___ Material for this task ___
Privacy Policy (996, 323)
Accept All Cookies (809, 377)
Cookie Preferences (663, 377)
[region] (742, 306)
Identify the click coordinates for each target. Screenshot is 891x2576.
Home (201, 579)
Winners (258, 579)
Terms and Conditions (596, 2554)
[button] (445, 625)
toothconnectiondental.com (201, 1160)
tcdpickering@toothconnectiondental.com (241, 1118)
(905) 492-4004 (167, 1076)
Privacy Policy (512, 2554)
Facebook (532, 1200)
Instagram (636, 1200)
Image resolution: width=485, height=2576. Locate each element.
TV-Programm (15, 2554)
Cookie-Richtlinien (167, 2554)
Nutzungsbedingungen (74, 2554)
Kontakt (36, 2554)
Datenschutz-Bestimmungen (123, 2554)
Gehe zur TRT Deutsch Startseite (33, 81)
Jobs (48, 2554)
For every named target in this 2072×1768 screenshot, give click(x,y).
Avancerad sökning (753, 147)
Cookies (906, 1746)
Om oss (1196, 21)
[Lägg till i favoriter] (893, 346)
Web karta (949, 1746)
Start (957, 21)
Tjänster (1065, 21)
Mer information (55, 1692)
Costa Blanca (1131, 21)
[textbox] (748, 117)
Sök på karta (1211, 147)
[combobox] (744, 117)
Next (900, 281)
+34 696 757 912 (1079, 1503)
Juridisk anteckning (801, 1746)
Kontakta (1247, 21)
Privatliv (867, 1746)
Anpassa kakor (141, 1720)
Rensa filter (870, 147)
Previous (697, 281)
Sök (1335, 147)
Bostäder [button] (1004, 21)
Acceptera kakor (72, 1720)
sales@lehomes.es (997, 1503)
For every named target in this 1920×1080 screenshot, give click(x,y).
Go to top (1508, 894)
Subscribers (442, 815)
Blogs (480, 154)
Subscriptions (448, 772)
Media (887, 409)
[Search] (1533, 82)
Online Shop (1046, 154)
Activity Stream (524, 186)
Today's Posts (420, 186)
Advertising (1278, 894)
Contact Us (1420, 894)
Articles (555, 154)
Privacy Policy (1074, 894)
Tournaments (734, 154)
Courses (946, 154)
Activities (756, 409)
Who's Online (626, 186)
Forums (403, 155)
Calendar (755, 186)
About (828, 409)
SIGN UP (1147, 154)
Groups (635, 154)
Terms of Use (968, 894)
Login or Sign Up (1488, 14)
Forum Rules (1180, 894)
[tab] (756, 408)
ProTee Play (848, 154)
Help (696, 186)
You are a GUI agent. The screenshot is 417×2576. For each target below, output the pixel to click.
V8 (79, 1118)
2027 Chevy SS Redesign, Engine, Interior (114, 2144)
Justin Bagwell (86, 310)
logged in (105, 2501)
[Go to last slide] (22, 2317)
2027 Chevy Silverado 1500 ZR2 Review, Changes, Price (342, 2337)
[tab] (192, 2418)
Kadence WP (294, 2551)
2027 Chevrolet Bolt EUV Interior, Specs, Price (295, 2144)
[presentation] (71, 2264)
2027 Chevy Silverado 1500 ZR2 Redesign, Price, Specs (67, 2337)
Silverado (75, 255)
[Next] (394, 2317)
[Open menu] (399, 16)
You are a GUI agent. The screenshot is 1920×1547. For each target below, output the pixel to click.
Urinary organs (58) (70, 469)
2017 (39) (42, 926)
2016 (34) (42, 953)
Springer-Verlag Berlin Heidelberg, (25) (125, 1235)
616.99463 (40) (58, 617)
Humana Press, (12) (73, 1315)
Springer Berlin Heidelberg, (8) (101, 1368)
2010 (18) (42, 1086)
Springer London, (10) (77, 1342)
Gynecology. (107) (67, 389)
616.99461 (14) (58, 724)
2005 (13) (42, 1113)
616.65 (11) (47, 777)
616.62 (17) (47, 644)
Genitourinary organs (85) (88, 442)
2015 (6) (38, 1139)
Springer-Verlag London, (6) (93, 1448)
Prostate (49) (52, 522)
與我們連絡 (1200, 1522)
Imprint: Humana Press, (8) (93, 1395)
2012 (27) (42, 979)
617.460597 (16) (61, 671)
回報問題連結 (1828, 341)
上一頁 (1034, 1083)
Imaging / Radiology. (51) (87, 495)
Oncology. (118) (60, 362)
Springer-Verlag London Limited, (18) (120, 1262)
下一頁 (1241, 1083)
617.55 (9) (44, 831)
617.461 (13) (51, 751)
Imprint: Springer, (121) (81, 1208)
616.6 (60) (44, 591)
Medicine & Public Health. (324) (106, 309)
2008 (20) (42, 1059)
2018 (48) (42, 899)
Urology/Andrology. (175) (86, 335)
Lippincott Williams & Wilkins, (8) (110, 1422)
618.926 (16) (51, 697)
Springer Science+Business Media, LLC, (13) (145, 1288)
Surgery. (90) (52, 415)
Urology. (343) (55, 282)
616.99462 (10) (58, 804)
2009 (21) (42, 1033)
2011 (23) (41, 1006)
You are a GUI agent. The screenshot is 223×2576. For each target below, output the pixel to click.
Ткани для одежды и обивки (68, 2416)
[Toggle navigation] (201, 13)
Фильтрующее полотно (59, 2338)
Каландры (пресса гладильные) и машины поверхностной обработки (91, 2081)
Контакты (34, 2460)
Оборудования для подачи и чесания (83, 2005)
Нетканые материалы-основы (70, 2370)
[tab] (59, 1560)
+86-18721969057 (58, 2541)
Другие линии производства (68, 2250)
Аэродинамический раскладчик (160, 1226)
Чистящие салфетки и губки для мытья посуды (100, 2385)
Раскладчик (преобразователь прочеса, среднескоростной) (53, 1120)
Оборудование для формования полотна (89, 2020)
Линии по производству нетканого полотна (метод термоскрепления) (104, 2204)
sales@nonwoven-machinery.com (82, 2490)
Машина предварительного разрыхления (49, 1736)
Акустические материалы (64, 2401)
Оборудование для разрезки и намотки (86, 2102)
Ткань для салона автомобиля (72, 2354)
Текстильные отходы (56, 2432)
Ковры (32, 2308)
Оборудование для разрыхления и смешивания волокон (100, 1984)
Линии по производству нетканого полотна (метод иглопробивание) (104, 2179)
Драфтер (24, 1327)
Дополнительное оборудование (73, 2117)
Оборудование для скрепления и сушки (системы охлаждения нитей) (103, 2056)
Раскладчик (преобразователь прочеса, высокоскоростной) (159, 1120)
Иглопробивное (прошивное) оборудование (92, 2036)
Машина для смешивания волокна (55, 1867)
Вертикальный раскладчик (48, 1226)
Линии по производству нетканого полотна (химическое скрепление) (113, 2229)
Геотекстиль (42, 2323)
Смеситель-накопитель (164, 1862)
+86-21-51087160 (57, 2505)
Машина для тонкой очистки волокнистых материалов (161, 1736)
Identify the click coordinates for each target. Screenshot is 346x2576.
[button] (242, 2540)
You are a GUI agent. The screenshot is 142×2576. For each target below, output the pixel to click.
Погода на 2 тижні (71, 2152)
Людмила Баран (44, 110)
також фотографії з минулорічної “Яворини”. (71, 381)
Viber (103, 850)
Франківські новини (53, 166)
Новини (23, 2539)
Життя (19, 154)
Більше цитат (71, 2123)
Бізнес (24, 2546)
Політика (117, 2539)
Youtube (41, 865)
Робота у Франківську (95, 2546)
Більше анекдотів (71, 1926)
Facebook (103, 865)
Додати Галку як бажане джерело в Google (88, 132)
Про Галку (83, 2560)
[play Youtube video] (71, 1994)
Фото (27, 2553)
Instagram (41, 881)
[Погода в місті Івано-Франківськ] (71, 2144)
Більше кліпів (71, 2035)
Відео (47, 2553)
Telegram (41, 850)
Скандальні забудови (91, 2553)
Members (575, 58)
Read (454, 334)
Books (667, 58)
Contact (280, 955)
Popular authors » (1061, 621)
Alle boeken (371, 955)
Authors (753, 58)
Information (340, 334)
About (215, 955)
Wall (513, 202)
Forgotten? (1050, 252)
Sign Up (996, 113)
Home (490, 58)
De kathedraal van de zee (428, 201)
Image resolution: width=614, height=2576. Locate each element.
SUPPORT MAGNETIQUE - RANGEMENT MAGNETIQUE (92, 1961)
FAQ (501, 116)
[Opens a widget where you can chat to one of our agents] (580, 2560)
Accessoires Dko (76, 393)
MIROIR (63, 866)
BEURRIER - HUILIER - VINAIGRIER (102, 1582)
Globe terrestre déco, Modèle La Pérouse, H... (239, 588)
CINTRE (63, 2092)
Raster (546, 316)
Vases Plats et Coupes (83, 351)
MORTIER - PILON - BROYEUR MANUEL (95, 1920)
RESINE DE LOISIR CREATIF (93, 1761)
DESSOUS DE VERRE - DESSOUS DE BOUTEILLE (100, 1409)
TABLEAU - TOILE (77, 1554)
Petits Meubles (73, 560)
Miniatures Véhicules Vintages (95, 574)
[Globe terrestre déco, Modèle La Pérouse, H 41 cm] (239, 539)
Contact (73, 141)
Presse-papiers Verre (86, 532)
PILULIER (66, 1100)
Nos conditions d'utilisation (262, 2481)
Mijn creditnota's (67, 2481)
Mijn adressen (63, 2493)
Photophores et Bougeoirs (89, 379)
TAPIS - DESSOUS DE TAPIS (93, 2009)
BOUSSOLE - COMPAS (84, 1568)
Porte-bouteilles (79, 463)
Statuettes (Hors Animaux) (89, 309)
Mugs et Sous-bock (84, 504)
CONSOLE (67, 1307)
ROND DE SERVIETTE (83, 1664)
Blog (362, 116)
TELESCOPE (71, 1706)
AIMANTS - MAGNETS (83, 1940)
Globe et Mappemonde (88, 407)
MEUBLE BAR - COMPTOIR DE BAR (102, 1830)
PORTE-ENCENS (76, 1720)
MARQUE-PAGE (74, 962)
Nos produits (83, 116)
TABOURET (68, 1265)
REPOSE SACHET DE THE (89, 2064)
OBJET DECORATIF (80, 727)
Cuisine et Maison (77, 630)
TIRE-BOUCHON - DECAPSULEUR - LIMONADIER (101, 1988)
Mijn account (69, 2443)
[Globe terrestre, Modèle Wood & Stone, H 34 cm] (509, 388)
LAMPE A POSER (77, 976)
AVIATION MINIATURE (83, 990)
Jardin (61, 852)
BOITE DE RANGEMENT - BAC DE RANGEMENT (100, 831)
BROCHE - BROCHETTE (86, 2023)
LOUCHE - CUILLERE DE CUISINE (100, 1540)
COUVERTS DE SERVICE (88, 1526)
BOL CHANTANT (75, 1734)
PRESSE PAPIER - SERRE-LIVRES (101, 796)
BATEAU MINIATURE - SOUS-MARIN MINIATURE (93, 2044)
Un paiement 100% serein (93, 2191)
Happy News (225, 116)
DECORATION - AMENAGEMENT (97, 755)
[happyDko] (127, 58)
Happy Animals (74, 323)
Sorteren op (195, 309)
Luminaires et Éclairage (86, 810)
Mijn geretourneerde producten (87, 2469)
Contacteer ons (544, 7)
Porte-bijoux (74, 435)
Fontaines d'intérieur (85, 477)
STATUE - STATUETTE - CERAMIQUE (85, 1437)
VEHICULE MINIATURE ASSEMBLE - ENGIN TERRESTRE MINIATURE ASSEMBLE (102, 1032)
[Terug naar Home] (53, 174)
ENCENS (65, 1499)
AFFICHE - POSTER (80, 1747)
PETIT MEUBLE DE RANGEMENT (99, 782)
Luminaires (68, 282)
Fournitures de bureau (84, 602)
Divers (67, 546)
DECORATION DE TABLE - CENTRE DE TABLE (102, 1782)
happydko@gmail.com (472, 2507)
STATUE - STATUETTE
___
## Exercise goal
Report each line in the data that holds the word "Identify".

## Reply
Identify the click coordinates for each target. Screenshot is 891x2576.
Identify the click coordinates for each target. Screenshot is 346x2576.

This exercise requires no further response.